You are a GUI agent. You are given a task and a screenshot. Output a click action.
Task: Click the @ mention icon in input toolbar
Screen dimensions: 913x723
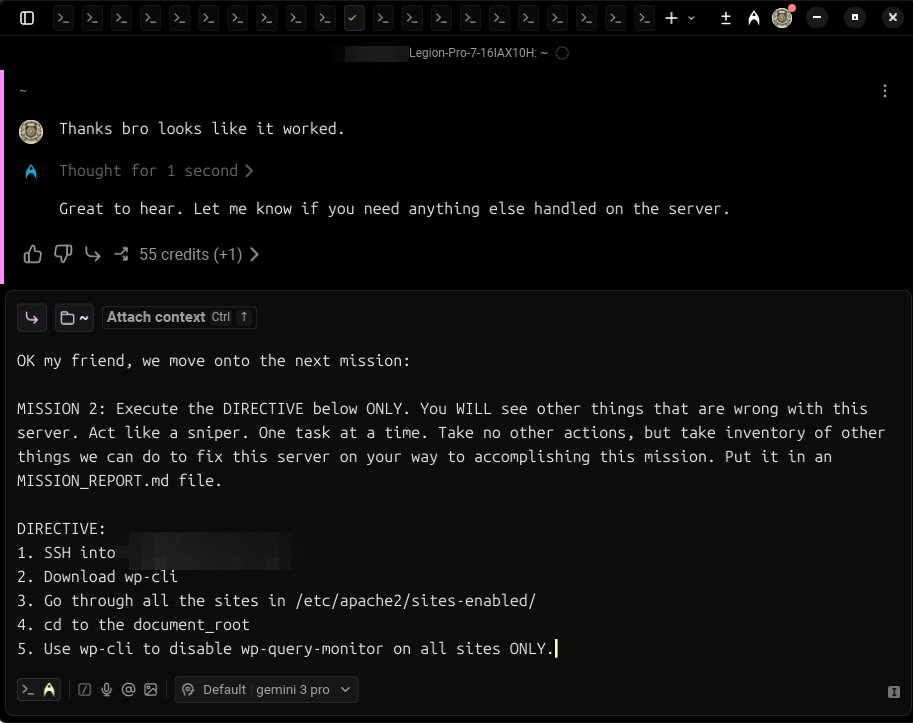[128, 689]
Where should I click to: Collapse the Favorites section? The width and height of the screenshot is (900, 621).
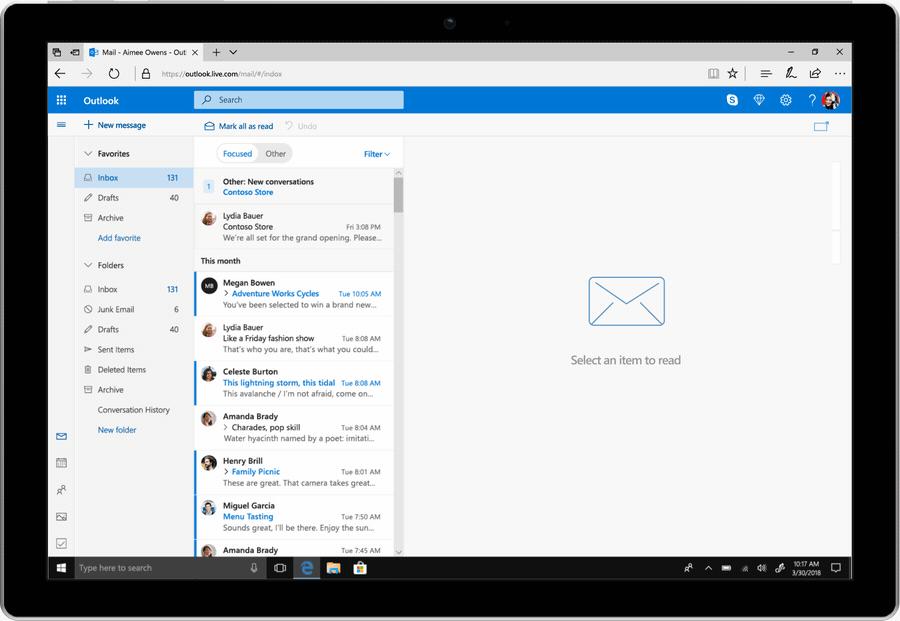point(91,153)
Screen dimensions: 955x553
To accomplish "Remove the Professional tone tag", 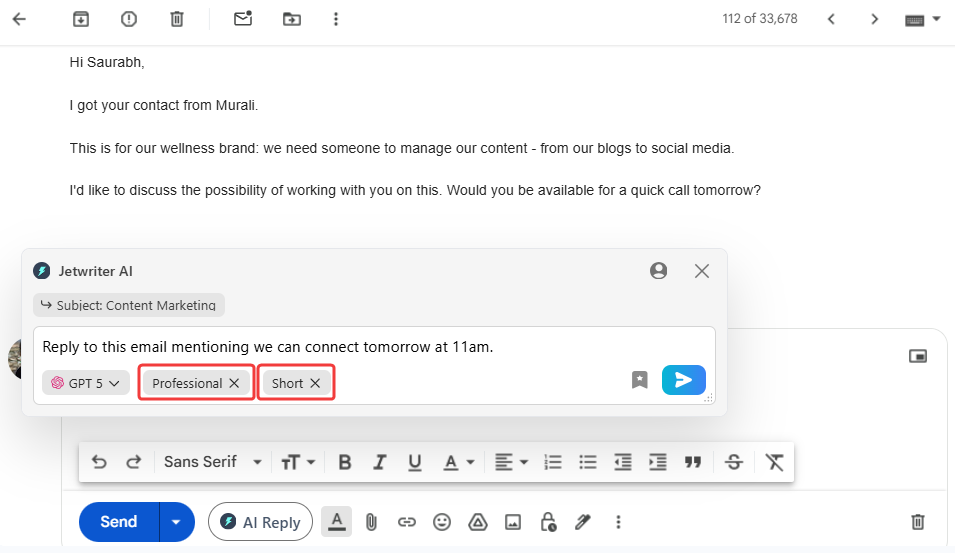I will click(x=234, y=383).
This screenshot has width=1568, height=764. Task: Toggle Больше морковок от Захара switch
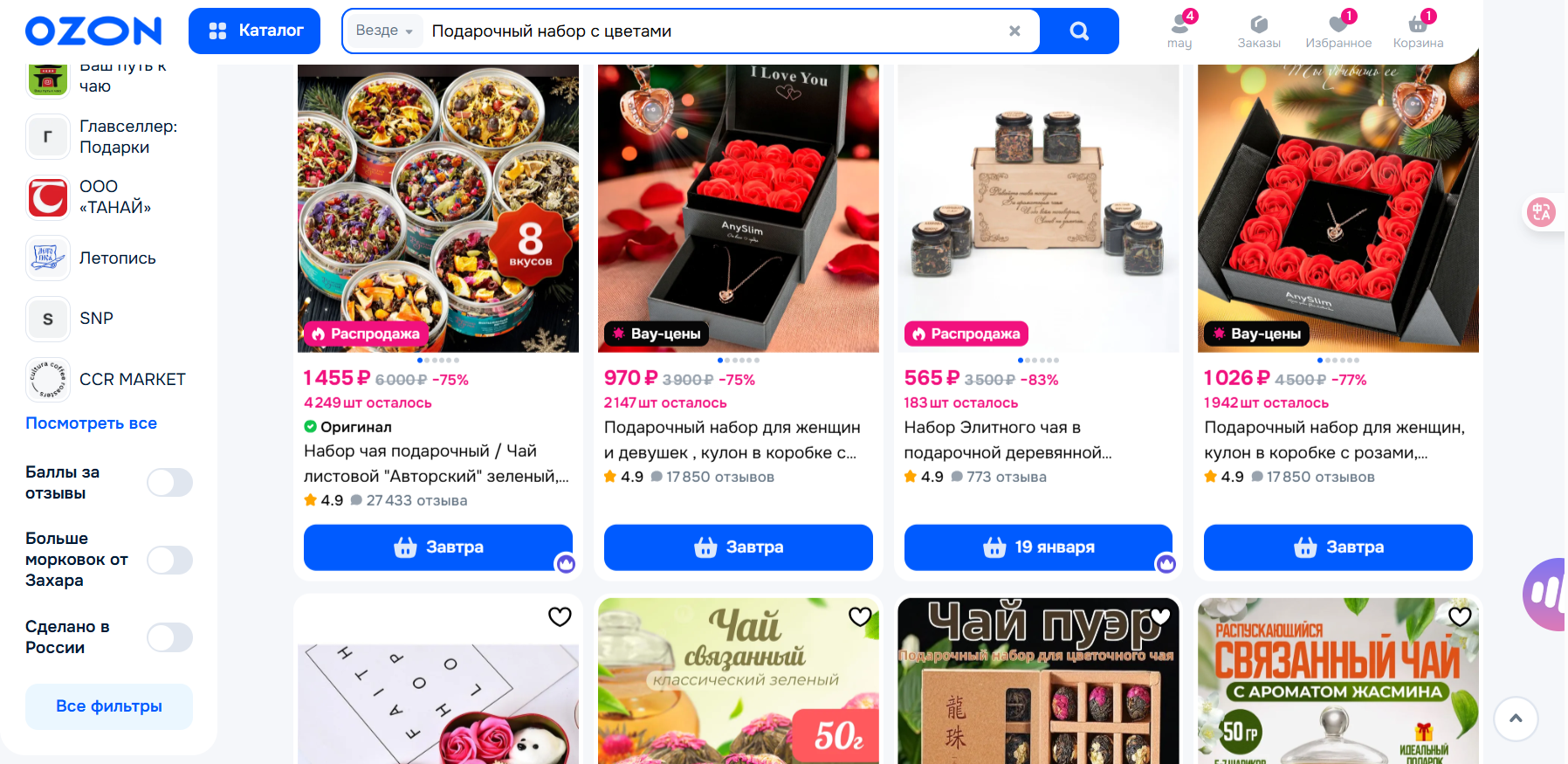169,560
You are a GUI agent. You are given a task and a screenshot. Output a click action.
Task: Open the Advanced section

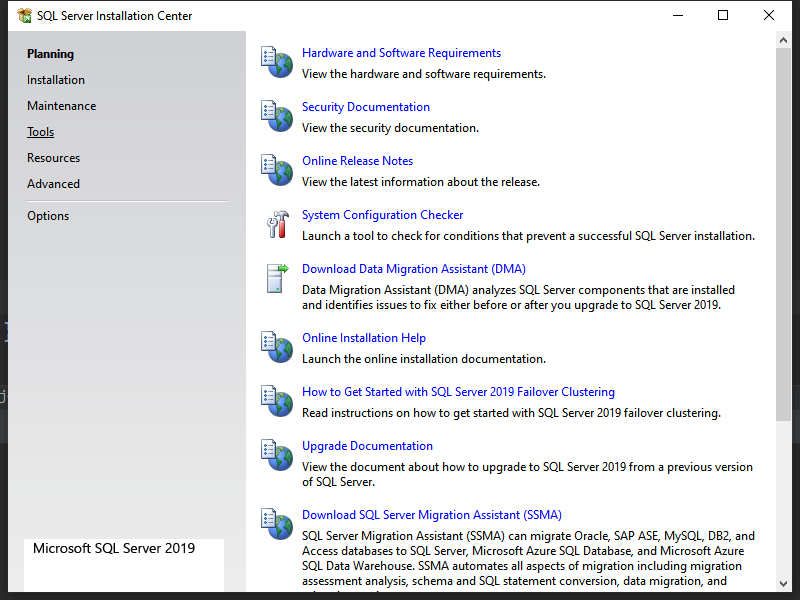pyautogui.click(x=54, y=184)
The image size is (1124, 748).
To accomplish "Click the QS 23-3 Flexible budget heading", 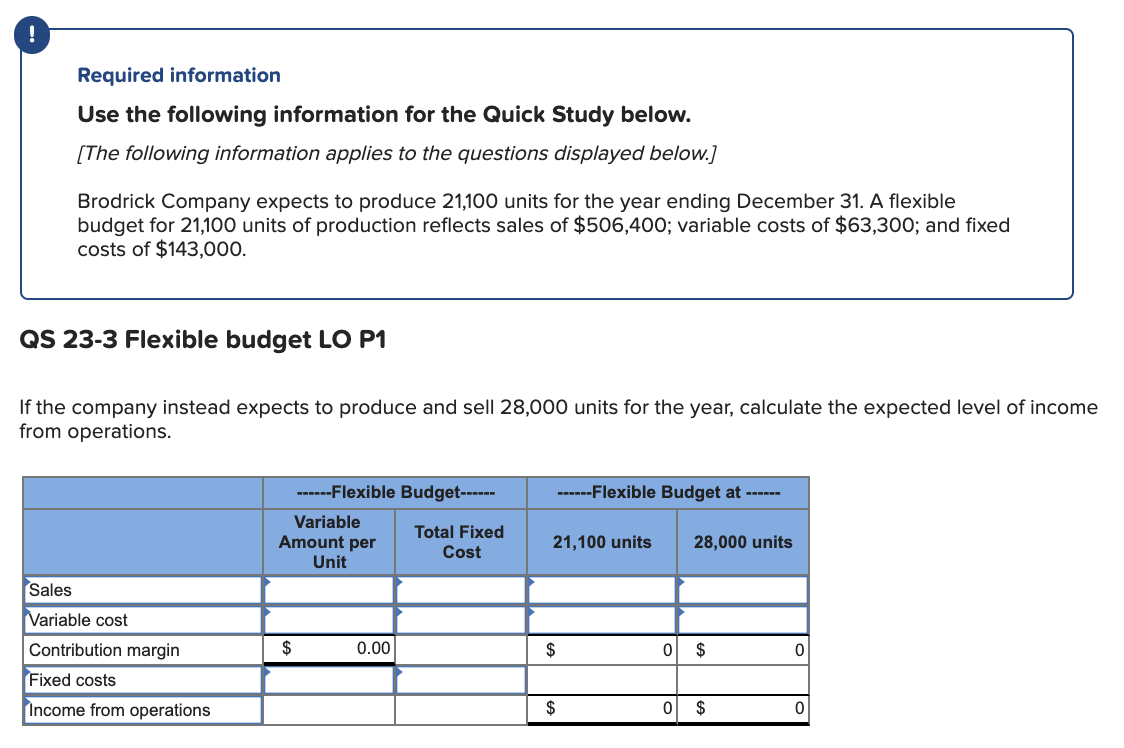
= = =
**Problem to work on**
Find the line that contains "This screenshot has". Copy it and every line after it through the end of the listing exactly, but not the pictures.

**Solution to the problem**
This screenshot has width=1568, height=764. Task: Toggle Больше морковок от Захара switch
169,560
You are a GUI agent. You are given a task and a screenshot. Output a click action.
Task: Open the Advanced section

pyautogui.click(x=54, y=184)
The image size is (1124, 748).
To accomplish "Click the QS 23-3 Flexible budget heading", 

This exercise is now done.